Have you ever heard the phrase "dress for success?" When I hear that phrase being uttered, I picture people dressed business casual. However, when I looked up the term "appropriate" dress on the Point Park University Web site, I found the following: "Proper attire, including shirt and shoes, must be worn at all times in public areas of campus (i.e. lobby, laundry rooms, food service areas, elevators, etc)."

It is important to note that Point Park students are able to be successful without adhering to a strict dress code. Also, students are able to bend the rules by walking around wearing stockings or slippers, and some students even prefer to walk around bare foot. I will continue to do my best to dress appropriately, and I hope my fellow students will do the same. Being a college student has not made me want to change the way I dress, but I know there is a difference between the dress code rules for high school students and the rules for college students.

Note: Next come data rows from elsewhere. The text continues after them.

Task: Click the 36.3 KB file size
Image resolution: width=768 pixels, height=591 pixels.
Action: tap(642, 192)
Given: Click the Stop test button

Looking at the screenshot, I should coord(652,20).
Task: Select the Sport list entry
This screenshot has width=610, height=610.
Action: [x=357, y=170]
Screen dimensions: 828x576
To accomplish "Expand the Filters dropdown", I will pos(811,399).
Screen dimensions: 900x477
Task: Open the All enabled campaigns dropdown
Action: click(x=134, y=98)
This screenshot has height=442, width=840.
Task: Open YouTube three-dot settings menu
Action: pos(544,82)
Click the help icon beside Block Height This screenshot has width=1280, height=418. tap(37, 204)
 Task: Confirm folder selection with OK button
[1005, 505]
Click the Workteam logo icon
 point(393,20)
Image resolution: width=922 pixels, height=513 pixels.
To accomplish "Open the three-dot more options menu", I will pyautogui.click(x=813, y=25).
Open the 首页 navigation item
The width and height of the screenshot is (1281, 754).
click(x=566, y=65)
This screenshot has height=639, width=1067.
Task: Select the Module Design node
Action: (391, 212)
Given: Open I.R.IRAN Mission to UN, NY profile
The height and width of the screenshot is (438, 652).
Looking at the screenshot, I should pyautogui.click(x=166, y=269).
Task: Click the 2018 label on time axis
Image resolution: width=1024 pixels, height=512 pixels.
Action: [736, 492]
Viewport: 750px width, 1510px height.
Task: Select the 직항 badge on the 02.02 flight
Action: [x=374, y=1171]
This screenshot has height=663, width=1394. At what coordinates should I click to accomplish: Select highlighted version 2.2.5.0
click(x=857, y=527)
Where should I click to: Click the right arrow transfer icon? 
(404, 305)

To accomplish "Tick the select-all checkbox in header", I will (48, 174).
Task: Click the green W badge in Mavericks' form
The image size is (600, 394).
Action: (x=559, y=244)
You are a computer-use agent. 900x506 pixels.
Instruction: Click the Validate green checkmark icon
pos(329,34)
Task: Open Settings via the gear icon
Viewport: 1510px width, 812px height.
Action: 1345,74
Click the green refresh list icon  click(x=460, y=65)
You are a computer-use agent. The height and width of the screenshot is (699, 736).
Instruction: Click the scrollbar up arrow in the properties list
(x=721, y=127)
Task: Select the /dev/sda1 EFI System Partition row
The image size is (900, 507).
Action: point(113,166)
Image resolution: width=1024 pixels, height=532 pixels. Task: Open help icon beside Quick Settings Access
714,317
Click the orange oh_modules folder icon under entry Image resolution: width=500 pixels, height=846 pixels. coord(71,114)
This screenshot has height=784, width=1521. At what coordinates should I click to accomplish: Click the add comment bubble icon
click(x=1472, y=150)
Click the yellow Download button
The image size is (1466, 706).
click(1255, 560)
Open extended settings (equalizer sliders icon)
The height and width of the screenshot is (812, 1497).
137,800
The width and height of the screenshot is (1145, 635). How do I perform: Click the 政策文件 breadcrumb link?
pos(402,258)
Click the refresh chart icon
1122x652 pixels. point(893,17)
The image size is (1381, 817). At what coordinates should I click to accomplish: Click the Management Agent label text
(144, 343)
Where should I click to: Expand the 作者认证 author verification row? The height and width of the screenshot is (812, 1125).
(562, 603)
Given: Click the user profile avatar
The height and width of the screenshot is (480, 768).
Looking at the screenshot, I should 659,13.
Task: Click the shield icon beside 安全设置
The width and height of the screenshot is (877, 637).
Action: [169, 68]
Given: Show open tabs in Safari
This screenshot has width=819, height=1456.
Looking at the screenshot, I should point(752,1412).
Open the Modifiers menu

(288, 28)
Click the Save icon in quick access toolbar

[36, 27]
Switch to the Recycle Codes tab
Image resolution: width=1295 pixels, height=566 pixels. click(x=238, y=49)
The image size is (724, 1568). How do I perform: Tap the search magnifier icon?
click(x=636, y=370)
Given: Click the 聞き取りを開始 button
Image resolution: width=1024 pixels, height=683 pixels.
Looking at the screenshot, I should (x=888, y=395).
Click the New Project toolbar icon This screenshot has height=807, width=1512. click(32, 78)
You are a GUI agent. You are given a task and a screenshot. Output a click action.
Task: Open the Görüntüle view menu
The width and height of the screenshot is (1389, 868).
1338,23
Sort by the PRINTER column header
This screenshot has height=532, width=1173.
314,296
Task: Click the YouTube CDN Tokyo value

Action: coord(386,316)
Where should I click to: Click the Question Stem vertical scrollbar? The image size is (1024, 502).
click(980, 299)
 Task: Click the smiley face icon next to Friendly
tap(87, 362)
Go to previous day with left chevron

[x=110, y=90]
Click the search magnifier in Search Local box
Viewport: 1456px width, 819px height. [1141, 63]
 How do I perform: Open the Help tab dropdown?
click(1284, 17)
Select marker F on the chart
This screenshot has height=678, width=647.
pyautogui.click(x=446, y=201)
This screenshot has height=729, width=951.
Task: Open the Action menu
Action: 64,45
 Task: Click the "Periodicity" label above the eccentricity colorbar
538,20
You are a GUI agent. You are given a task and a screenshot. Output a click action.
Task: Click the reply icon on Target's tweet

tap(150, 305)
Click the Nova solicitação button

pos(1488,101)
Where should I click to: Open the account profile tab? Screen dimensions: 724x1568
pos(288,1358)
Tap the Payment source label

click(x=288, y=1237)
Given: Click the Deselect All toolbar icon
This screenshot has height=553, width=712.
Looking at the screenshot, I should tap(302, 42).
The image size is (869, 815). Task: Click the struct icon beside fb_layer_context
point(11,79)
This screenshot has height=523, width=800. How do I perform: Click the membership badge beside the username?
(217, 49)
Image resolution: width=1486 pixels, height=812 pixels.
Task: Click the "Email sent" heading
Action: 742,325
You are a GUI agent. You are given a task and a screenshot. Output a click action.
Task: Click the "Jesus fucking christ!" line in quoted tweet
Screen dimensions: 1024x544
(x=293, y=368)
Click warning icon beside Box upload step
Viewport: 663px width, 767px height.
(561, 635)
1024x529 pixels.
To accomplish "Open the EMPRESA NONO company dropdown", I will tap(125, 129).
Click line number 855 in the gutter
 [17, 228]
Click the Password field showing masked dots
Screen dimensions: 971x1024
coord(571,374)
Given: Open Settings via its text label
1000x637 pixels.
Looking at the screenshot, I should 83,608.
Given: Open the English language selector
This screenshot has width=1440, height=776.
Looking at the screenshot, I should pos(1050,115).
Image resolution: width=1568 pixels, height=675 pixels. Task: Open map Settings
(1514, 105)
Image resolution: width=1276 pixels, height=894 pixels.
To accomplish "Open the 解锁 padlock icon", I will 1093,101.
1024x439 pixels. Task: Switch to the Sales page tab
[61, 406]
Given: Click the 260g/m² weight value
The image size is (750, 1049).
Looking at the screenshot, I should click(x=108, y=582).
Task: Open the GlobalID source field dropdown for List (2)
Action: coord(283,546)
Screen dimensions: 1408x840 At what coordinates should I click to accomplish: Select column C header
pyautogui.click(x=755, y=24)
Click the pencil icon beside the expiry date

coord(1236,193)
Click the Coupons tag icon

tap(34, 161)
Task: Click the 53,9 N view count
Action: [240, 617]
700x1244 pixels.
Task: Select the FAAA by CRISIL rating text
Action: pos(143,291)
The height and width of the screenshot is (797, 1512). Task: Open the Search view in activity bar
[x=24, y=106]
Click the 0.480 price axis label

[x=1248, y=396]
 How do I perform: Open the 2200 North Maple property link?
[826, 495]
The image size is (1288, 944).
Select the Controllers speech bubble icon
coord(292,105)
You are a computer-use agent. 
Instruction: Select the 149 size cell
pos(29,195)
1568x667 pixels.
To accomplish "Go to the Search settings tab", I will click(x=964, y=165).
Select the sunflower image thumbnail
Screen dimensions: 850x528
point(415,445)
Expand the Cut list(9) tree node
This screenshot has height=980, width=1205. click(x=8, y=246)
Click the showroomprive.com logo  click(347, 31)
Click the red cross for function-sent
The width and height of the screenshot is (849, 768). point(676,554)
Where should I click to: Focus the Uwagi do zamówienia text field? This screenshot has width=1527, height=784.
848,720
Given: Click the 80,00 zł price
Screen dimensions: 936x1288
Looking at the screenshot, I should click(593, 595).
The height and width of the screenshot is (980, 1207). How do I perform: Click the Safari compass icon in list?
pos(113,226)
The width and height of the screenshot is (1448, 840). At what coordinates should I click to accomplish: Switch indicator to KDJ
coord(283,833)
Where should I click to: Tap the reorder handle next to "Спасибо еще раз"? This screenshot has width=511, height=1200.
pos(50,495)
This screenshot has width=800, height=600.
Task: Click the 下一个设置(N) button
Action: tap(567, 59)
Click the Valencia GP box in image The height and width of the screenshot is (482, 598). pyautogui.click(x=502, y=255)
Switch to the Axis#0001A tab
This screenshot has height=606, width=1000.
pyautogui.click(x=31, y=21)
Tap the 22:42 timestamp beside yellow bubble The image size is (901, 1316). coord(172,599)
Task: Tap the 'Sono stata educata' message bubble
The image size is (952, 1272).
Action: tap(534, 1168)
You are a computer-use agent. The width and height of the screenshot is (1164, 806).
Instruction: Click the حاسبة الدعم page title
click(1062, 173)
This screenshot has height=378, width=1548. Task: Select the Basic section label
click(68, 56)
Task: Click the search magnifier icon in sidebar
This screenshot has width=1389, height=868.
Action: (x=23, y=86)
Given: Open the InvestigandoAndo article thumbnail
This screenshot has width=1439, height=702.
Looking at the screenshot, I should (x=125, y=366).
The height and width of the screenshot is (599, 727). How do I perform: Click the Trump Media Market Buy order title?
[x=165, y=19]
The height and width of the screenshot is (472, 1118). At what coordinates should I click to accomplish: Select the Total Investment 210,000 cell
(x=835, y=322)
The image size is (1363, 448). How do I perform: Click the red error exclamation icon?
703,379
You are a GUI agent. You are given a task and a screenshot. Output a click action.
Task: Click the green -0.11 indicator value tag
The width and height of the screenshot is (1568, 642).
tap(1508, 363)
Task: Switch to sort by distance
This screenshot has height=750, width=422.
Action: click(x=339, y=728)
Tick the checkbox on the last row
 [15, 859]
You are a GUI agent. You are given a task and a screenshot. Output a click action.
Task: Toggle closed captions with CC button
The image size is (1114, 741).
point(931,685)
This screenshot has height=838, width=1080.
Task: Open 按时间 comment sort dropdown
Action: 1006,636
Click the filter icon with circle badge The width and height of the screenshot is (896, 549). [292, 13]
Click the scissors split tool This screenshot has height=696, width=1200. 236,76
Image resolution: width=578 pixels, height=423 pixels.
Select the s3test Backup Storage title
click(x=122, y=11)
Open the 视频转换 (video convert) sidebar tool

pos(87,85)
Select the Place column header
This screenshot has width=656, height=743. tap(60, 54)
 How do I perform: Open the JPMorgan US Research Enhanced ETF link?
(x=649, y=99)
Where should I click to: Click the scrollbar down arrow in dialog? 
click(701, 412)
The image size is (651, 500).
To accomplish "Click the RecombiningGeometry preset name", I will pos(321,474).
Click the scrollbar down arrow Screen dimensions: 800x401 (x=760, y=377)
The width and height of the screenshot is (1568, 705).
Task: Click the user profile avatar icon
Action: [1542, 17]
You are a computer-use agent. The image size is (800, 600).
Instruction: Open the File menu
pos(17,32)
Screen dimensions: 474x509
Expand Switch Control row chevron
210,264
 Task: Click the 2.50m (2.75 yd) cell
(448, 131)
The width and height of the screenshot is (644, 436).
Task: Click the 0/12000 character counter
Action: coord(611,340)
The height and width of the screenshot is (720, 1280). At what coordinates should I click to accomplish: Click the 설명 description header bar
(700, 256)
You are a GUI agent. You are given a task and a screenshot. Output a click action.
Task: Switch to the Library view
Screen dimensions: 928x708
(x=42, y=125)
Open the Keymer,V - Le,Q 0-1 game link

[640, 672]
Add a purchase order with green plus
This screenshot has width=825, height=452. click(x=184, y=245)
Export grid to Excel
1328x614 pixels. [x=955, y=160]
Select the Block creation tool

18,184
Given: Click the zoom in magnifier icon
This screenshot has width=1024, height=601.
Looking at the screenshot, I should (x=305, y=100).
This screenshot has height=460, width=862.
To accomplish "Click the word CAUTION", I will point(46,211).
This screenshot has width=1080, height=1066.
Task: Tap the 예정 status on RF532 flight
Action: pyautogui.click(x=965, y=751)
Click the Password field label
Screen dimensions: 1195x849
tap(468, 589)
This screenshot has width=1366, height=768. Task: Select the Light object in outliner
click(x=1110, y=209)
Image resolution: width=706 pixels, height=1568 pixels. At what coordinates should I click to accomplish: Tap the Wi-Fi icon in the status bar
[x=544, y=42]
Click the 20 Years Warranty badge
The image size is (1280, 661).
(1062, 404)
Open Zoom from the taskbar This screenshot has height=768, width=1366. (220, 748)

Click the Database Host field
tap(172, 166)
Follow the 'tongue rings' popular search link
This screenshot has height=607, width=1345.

At Dearborn High School in Dearborn, Mich., Bretton Barber wore a expressing opposition to former president George Bush shirt to school. The shirt upset one of his fellow students so much that he reported Barber to the administrators. Barber, who had a shirt on underneath, was asked to take his shirt off. After he refused, he was left with no choice but to go home.

Shortly after the incident, he took the issue to a federal court, and "a federal judge ruled that he had a first amendment right to wear the shirt to school," according to Pember and Calvert, who co-authored the book titled "Mass Media Law."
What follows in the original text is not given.